Bloomberg on Sunday wrote about Viper, Iguana and Chameleon -- three algos at BNP Paribas that are executing an increasing number of orders. Rather than have a human rely on experience, clients are increasingly turning to the algos to convert currencies.

algos

The report highlights that at Citi, the volume of algorithmic trading it does with regional banks increased 200% year-over-year in January. Hedge funds are also using the products with Deutsche Bank reporting FX volumes in those products up 40% y/y in Q4.

Those numbers are squeezing margins at FX desks (and ultimately jobs) but the report also highlights the dangers of over-reliance. The algos are switched off when macro events hit or liquidity dries up.

“The problem with algorithms is that when there’s a catalytic event, liquidity dries up in a heartbeat,” said Joseph Pach, a former head of currency trading at a Bank of New York Mellon Corp. subsidiary.

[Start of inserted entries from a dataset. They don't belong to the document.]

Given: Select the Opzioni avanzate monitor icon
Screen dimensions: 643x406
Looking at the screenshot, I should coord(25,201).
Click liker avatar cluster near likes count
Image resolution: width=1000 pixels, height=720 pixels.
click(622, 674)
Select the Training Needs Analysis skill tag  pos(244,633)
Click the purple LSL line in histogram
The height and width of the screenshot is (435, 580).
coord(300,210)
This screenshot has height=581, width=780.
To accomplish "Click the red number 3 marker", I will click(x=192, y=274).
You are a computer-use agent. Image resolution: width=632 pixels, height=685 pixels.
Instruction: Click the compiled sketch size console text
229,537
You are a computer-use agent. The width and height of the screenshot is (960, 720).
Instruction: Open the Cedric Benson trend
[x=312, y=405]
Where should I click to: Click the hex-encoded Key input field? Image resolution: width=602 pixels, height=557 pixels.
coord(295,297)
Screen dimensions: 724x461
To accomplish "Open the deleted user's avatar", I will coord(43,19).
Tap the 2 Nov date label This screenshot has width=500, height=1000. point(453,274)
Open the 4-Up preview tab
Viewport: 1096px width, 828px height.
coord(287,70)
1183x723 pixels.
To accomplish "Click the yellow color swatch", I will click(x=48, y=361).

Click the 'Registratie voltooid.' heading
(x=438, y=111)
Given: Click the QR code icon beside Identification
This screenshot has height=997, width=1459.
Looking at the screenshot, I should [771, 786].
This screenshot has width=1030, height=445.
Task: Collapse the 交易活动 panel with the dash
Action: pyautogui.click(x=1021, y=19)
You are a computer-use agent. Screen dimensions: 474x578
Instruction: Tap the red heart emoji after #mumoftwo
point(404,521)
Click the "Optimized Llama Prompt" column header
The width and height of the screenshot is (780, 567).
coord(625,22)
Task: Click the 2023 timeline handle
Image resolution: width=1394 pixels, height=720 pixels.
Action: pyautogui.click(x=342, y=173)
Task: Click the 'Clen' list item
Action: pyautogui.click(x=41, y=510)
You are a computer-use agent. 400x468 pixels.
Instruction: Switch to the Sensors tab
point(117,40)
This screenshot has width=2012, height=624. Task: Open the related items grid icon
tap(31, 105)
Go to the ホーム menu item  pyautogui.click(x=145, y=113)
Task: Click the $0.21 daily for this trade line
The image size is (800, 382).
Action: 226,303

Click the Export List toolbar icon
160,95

He now runs San Francisco-based Corcovado Investment Advisors. “When you have institutions that have very little appetite to take risk and their algorithms tend to be very sensitive to news, if something happens you can get these kinds of flash crash type of events.”

It's been years since there many real opportunities in scheduled news in the forex market -- or at least short-term opportunities. But as FX increasingly heads towards algos, the dead zones and big moves in illiquid markets will offer some big opportunities.